▶ [PROBLEM]:
Could you set down only the lines from the one including "Where should I click to: Decrease" to the end of the records below, inclusive and exact, leaving pictures out?

######

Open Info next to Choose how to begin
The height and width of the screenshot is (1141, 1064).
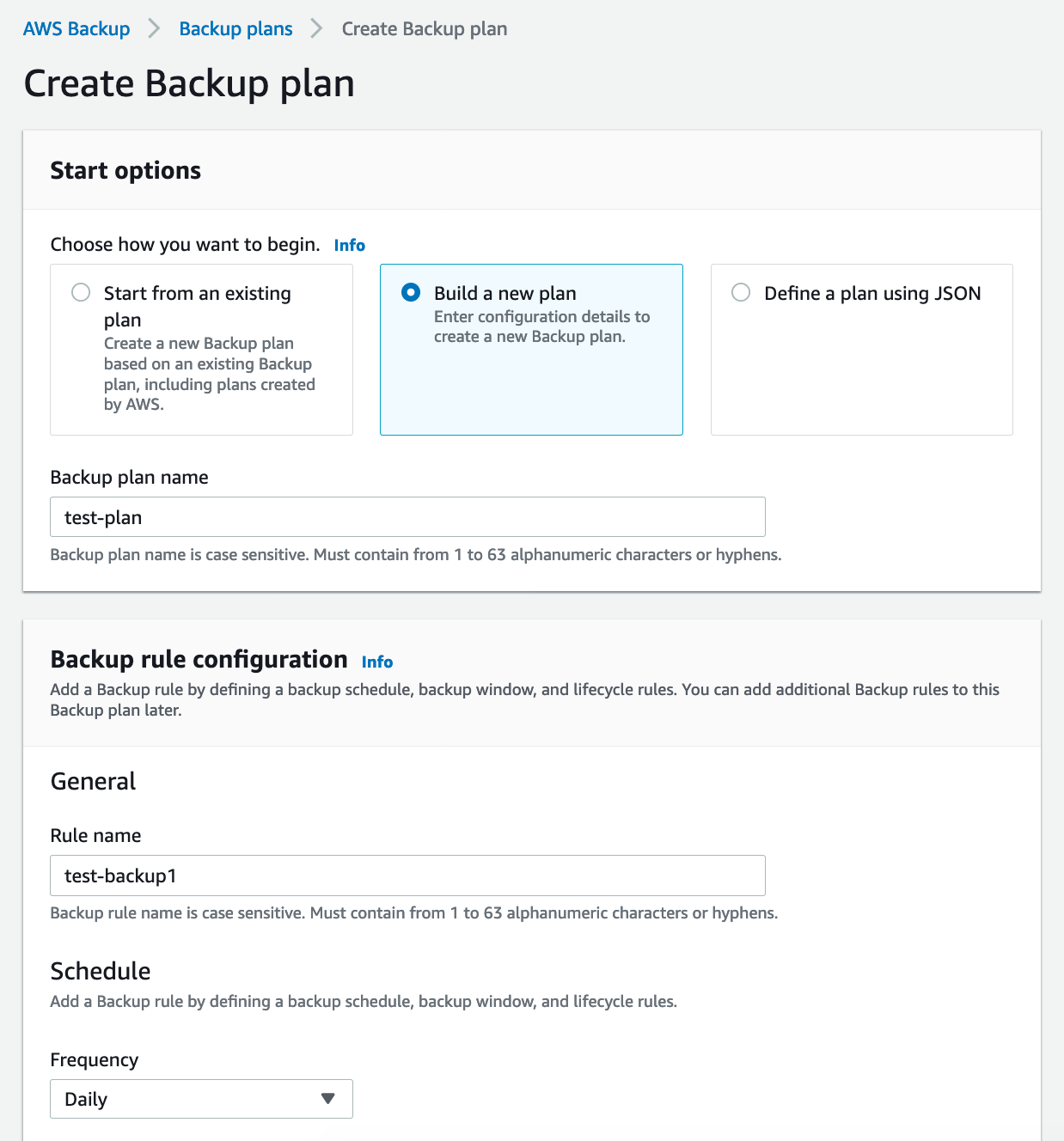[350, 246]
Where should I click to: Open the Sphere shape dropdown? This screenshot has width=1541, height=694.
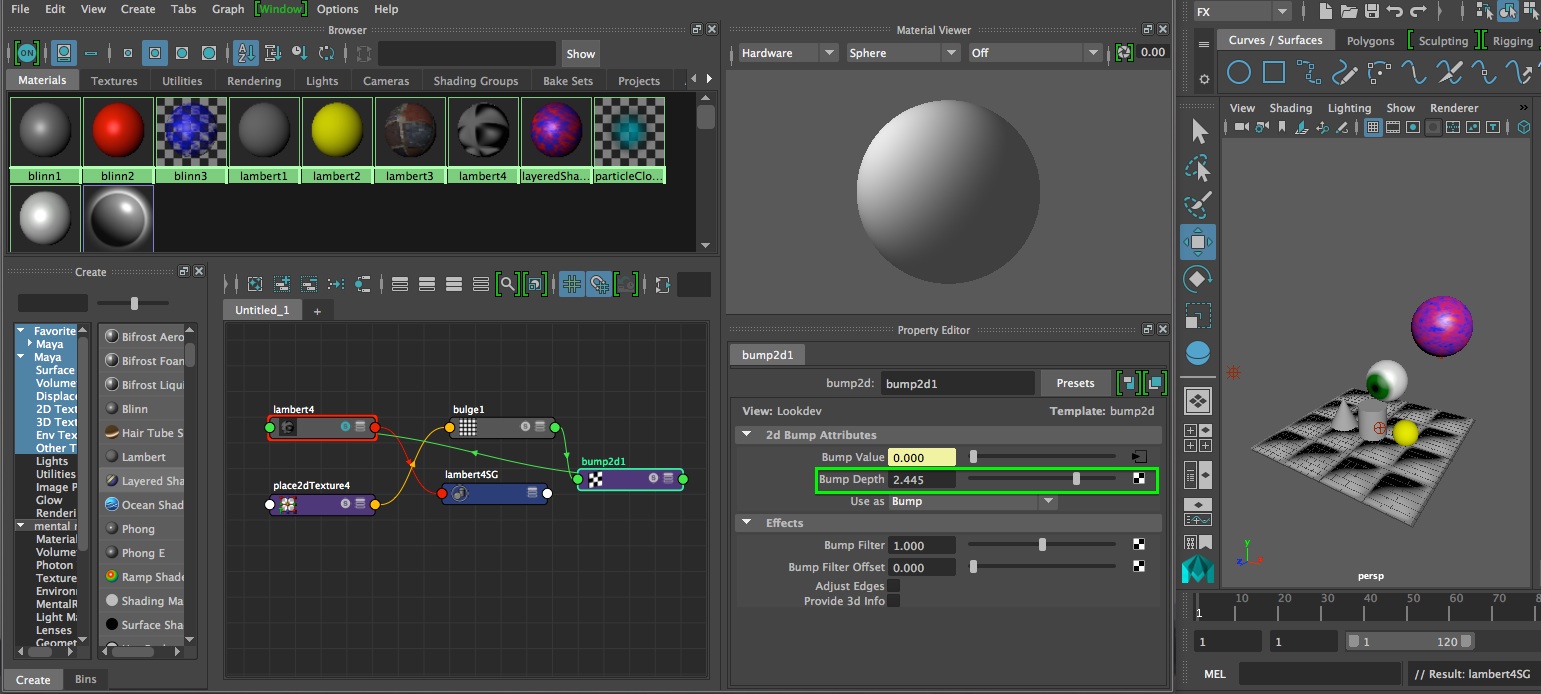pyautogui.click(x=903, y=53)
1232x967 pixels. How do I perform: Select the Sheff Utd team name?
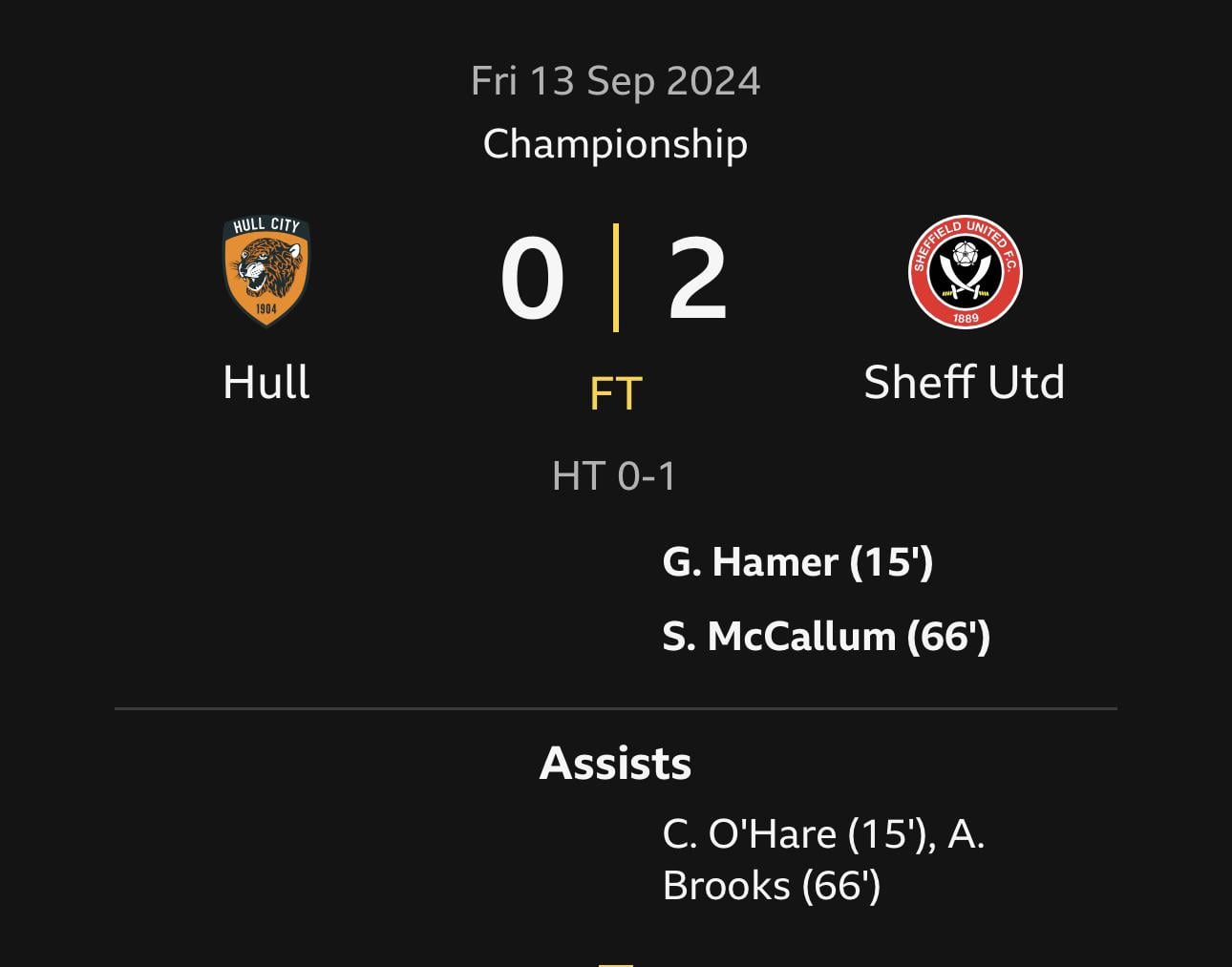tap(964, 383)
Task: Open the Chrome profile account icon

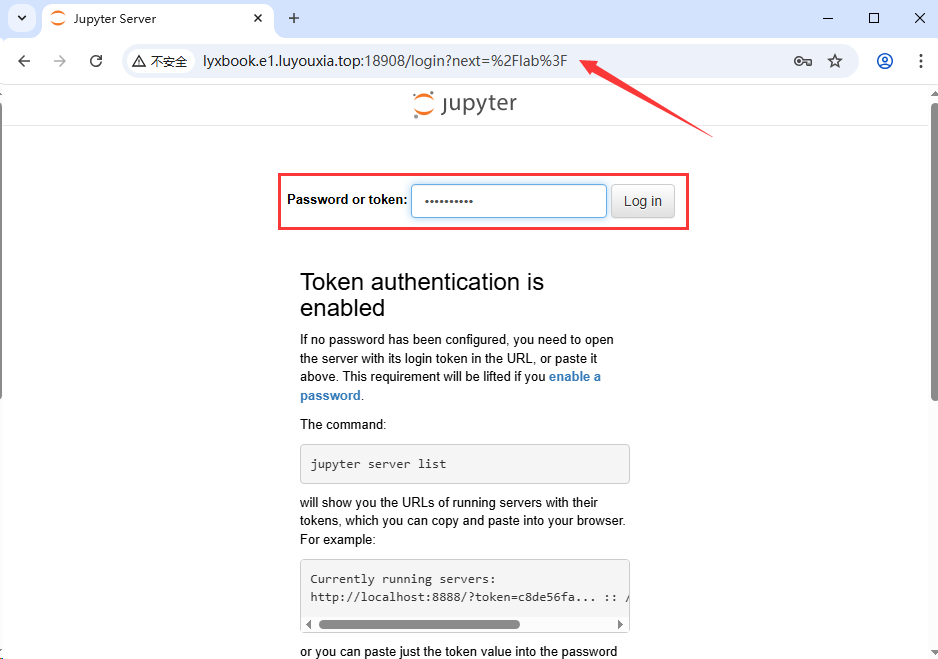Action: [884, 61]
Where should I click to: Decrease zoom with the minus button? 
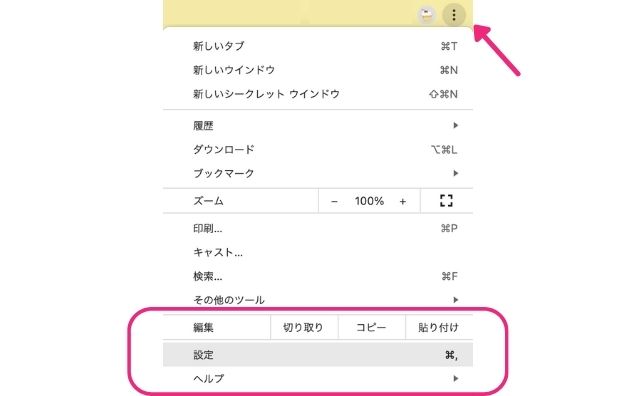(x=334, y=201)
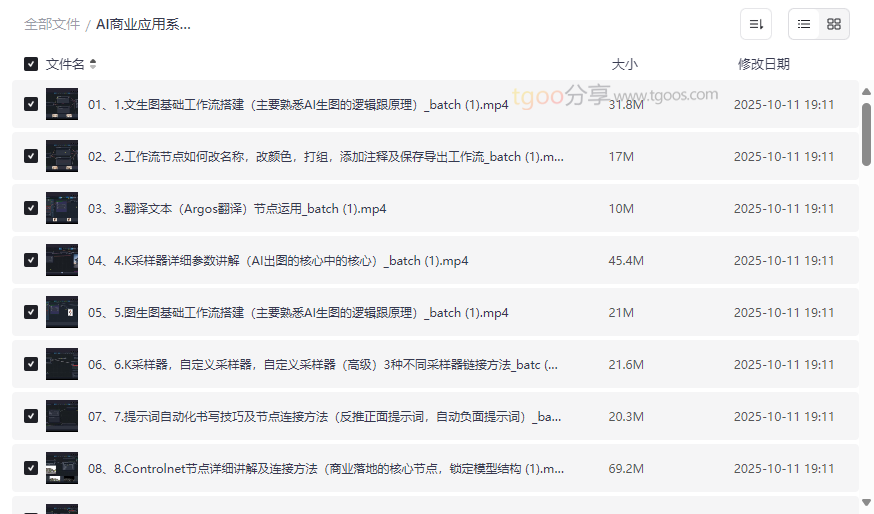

######

▶ [RESULT OF THIS TASK]:
Where should I click to: Decrease zoom with the minus button? 
(x=334, y=201)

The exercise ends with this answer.